With the great Scottish director and designer Stewart Laing, you either go there, into the strange theatrical worlds he imagines, or you don’t; and for me, his new production of August Strindberg’s 1889 domestic drama Creditors, at the Lyceum, is a perfectly crafted and imagined piece of theatre, taking David Greig’s successful 2008 version of the play and transforming it into a unique and enthralling two-hour experience for our time.

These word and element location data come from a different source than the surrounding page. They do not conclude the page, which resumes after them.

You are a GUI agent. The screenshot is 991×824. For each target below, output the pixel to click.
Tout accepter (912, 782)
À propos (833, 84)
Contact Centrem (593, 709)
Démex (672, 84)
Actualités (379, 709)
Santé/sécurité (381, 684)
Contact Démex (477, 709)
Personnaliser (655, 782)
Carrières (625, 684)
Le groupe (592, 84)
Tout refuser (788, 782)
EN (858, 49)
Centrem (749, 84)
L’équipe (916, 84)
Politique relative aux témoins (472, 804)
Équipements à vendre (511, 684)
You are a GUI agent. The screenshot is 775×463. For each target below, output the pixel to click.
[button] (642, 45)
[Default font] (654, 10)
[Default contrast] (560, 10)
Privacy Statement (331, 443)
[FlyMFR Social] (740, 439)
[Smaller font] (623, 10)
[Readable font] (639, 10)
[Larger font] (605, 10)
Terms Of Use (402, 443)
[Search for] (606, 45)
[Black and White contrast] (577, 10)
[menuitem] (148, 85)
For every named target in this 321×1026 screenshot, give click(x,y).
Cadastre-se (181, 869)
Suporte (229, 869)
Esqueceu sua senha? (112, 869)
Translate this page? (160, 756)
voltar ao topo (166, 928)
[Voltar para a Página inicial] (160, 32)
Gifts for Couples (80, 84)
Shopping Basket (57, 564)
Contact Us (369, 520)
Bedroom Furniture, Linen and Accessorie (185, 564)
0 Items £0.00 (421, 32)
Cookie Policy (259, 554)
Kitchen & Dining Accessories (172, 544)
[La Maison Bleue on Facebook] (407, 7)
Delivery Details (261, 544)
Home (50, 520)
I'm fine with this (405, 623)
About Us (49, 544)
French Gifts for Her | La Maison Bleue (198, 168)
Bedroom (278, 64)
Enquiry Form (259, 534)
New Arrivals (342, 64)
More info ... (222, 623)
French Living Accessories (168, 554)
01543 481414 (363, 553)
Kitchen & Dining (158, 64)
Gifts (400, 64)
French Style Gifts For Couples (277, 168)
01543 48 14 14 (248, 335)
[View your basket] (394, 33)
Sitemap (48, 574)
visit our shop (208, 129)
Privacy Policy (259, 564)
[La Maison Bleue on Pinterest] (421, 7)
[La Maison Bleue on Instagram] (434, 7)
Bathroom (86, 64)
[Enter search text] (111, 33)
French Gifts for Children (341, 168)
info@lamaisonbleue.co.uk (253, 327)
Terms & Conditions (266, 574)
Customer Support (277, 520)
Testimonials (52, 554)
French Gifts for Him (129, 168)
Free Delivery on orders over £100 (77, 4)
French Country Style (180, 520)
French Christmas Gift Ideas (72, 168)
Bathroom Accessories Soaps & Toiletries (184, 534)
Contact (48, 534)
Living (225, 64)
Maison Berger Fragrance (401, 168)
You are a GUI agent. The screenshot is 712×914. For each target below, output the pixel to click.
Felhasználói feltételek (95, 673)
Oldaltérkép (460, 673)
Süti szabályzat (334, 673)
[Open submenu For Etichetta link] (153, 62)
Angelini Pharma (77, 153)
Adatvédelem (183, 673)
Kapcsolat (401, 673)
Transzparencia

Creditors, Royal Lyceum, Edinburgh *****
Like all Strindberg’s work from the late 1880s, Creditors is a savage no-holds barred drama about what he saw as the war between men and women. Terrified of women’s sexual and life-giving power, yet completely fascinated by them, Strindberg is a rare male writer who gives full, uncensored vent to his irrational feelings of terror, disgust and misogyny; and in Creditors he examines the triangular relationship between a beautiful woman called Tekla, her passionate young second husband – an artist called Adolph – and an older man, Gustav, who appears in the lakeside village where they are staying.
Tekla is away for the day; and in her absence the older man befriends Adolph, and –like a latter-day Iago – works away viciously at his sexual fears and insecurities, gradually moving from insidious questions about the balance of power in the relationship, to a stream of viscerally shocking misogynistic bile.
The vulnerable Adolph buys into most of this, like a young lad on the internet being “radicalised” by violent alt-right misogynists. By the time Tekla returns it’s difficult to believe that this perfectly normal, bright, intelligent and loving woman is the same person who has been the object of such violent hatred and projection.
All of this unfolds with a slightly dream-like logic on Laing’s set of neat dark-wood lakeside chalets; between acts, a group of four stylised, waxy-faced girl guides appear, to the sound of fierce metallic rock music from Pippa Murphy’s remarkable sound design, and demonstrate their ruthless expertise in areas like orienteering, fire-lighting and –eventually – first aid.
Then, at the critical moment when Gustav’s real identity is revealed, Laing shifts his crucial conversation with Tekla indoors, showing it to us via a live video link. The effect of this intimate camera work is unforgettable, forcing us to question again and again whose perspective Strindberg is taking, with this shocking but uniquely honest expose of rampant patriarchal attitudes.
And with Edward Franklin, Stuart McQuarrie and a stunning Adura Onashile delivering three remarkable performances as Strindberg’s fierce trio of lovers and haters, this Creditors is a theatre event that burns itself on the mind; not easy, not always pleasant, but truly brilliant.